In 2011, the straw poll helped nobody. Michele Bachmann won, but that proved to be the peak of her popularity. That one instance doesn’t prove the straw poll’s worthlessness any more than the 2014 election proves Maryland is a Republican state.

What happened in 2011 was this: Bachmann had recently peaked in national polls. She had defined herself, a bit earlier in the summer, as the anti-Romney. Although she had begun to fall in polls already by mid-August, her time as the anti-Romney had left her with a bit of an organized base of support in Iowa, which carried her to victory in the straw poll.

Then immediately after the straw poll, Texas Gov. Rick Perry entered the race and stole her thunder as the conservative anti-Romney. Perry’s entry makes the 2011 straw poll an odd case rather than the norm.

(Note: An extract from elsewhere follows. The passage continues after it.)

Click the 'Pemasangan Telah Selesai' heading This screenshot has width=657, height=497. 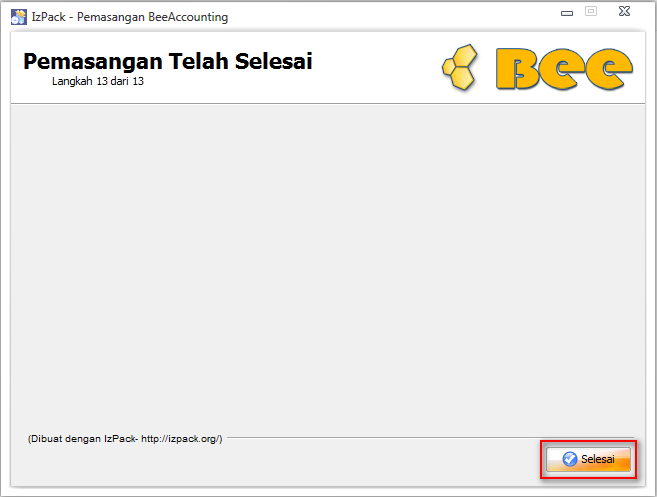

Here’s what could have happened in 2015:

A second-tier candidate with a dedicated following — Santorum (who kind of won the Iowa caucuses in 2012), Jindal (who is running as the truest culture-war candidate), Fiorina (who is connecting with the most punches on Hillary), Perry, or another — could have pulled off a win through a combination of organization, organic support and luck. That could have the effect of propelling him or her into the public spotlight as the up-and-coming candidate, and suddenly be in the same tier as Jeb Bush, Marco Rubio, and Scott Walker. A bump in poll numbers could have secured the candidate a place in a debate, and made a big difference.

That wouldn’t be implausible if there were a straw poll. Now that there won’t be one, such a comeback story becomes harder.